The Pfizer vaccine contains the mRNA for the spike protein, lipids (fats) to help the mRNA get into the cells and a salt and sugar buffer to keep the vaccine stable until it is ready to be given. There are no preservatives, latex, eggs or metals in the vials. There are no tissues, gelatin or any materials from animals.
The messenger RNA (mRNA) vaccines work by teaching the body to recognize the COVID-19 virus in the future. Of note, unlike many other vaccines, mRNA vaccines do not contain any parts of inactivated viruses or bacteria.
Here’s how it works! The COVID-19 virus looks like a ball covered in spikes. The mRNA vaccine teaches your body to make proteins that look just like the spikes on COVID-19 but are not actually the virus. None of the other parts of the virus are made. After getting the vaccine, the immune system (system in the body that fights diseases and infections) recognizes the spikes should not be there. It produces antibodies (disease-fighting proteins) that help the body get rid of them. These antibodies remember what to do if and when your body is exposed to the virus in the future. After the mRNA coaches your body how to make the spike protein, it is broken down and leaves the cells in just a few hours.

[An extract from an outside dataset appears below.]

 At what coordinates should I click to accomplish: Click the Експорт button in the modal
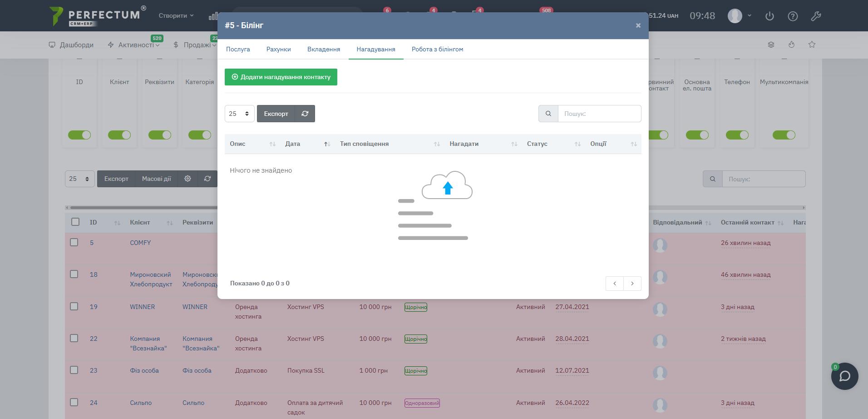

In the Pfizer vaccine trial for 5–11-year-olds, 1,518 children received the vaccine and 750 received a placebo (an injection that had no vaccine). Three children in the vaccine group and 16 children in the placebo group got COVID-19 infection. The trial had a vaccine efficacy rate of 90.7% (it worked to prevent symptomatic COVID-19 in more than 90 of every 100 participants). The trial has since been expanded to 4,500 children to allow for even more safety monitoring.
The most common side effect was pain at the injection site (71%). Similar to what we have seen in older children and adults, reactions occurred more frequently after the 2nd dose, including:
Side effect | Children with the side effect after dose 1 | Children with the side effect after dose 2 |
---|---|---|
Fatigue | 33% | 39% |
Headache | 22% | 28% |
Chills | 5% | 13% |
Fever | 9% | 13% |
Aches | 9% | 12% |
Lymphadenopathy and rash | 0.9% | 0.9% |
There were NO reports of myocarditis, blood clots, anaphylaxis or death.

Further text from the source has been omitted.